On we went into extra-time. Leigh Griffiths appeared in the 96th minute and there was a sense of a story in the air. A lousy year for the lesser-spotted striker looked to have turned on its head when he poked home in the 105th minute. Brown celebrated like a man who thought he'd finally buried the most stubborn opponent, every sinew on his face bulging, every ounce he had left going into the celebration that made it 3-2.
The captain was replaced within minutes. Exhausted and seizing up, he could do no more. From the stand, he watched Hearts land one more haymaker.
When Josh Ginnelly put ball and man into the back of Celtic's net, it was a genuine "wow!" moment. Wow! that they'd come back again. Wow! at the intensity of it. Wow! at the fact that all of these players, despite playing in front of nobody, were delivering a final that was gripping everybody.
To penalties they went and still the plot thickened. The player you'd have hung your hat on to score - Christie - had his kick saved by the emerging hero, Gordon. Now 3-2 down from the spot, it was the first time Celtic had been been behind.
'There'll be if-onlys, there'll be what-ifs' for Hearts
A team full of players with winners medals coming out their ears now turned to a goalkeeper who has enjoyed none of that success. There was nothing that Brown or Christie or Callum McGregor or other staples of their domestic domination could do now. The quadruple treble was in Hazard's hands - and Hazard delivered. He saved Kingsley's penalty to his right, he saved Craig Wighton's penalty to his left.
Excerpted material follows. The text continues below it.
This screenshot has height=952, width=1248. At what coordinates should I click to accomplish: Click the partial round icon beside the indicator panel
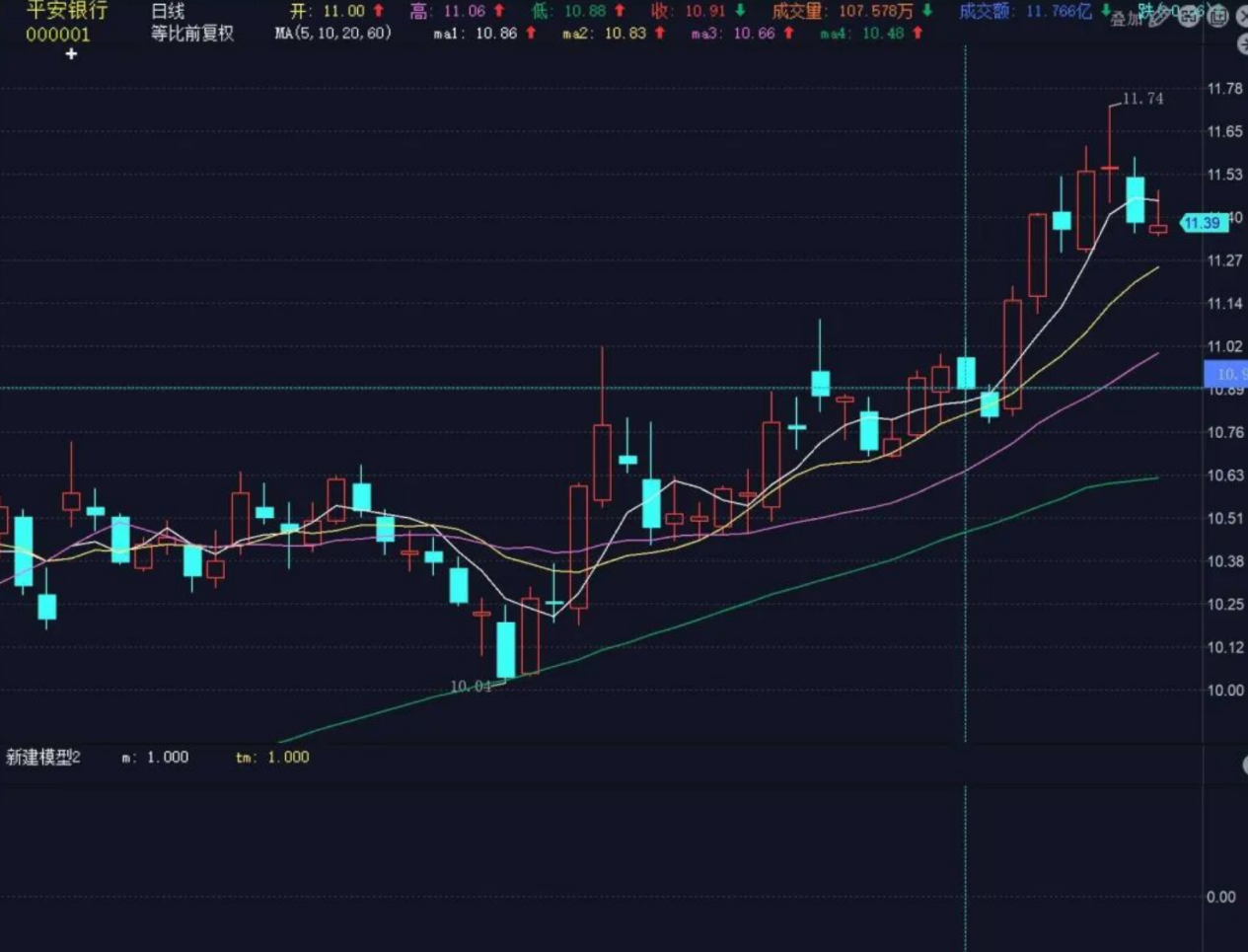point(1244,765)
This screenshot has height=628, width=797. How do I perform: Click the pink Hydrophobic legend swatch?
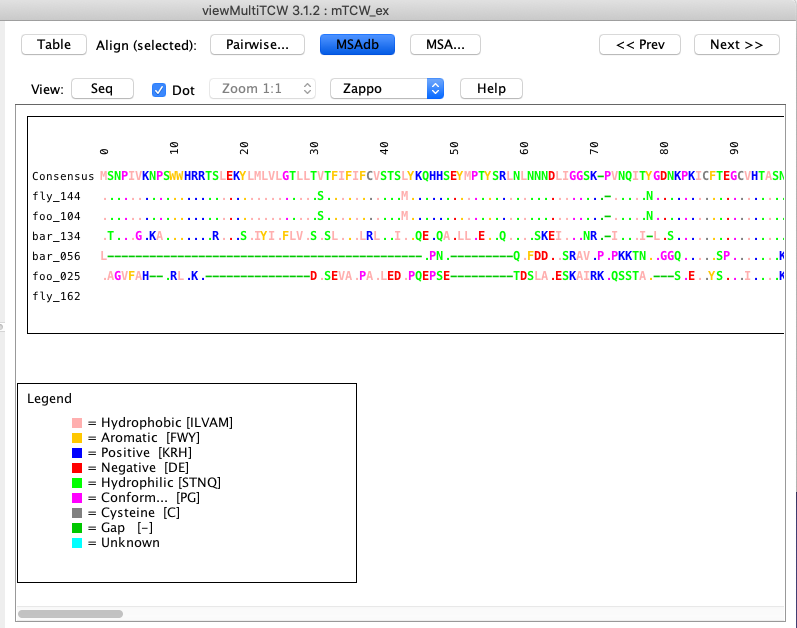click(76, 423)
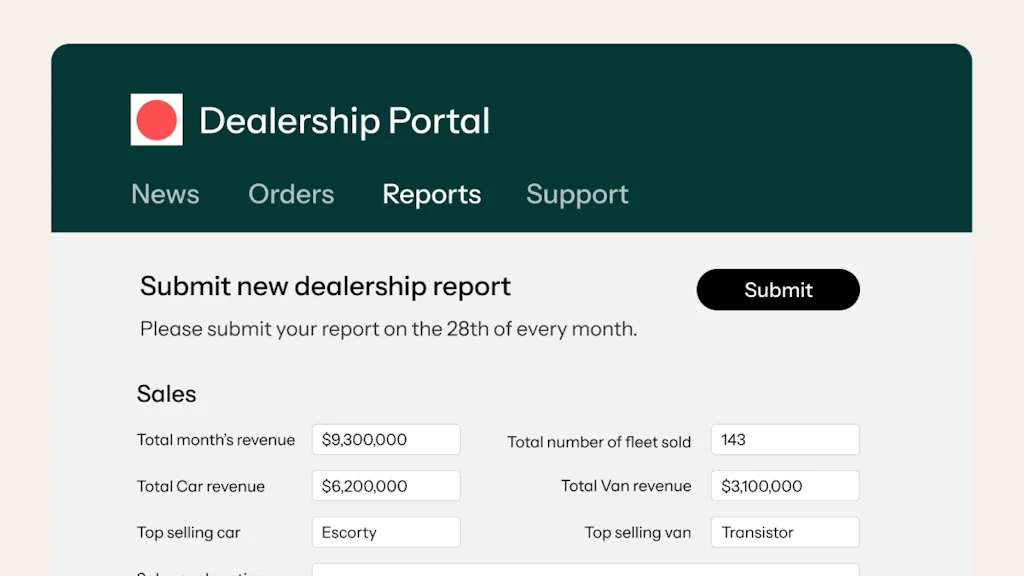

He cleared the stage and Kristoffer Ajer did the rest.
No cup final in this run has been more stressful for them, no team has managed to push them to the wire as Hearts did. Neilson will have been as proud of his players as Lennon was of his, but there'll be regrets, there'll be if-onlys, there'll be what-ifs. The ultimate challenge for Hearts this season is to get the hell out of the Championship and back to the Premiership and there was loads to give Neilson comfort on that front.
Lennon looked and sounded like a man who'd spent the entire afternoon in a tumble dryer. Happy to have survived it but jaded by the experience. Twenty-one trophies in Celtic colours is a monumental feat. A treble-winner as player and manager is a historic thing. Leader of a quadruple-treble winning team is a landmark puts him in a pantheon and it's unlikely he'll have company in his lifetime.
There will be Celtic fans - possibly many - who will celebrate this moment but who will also argue that it changes nothing, that Lennon's main task this season was to win the 10-in-a-row and that he's failing in that and needs to be replaced. For those folk, it's the strangest type of glory. Another trophy but one that comes with a context.
Lennon will drive on, as he must. There's league games to be won and a pursuit of Rangers that needs the spark plugs applied. Given the abuse he's endured in recent times, he'll enjoy this victory as one of his sweetest, but the respite will be brief. That's the mad world he lives in, the mad world he revels in.
He has Ross County on Wednesday and Hamilton Academical on Saturday. Must-wins, the pair of them.
The trophies pile up, but so does the pressure. It's to his credit that he's still as hungry for the fight as he ever was.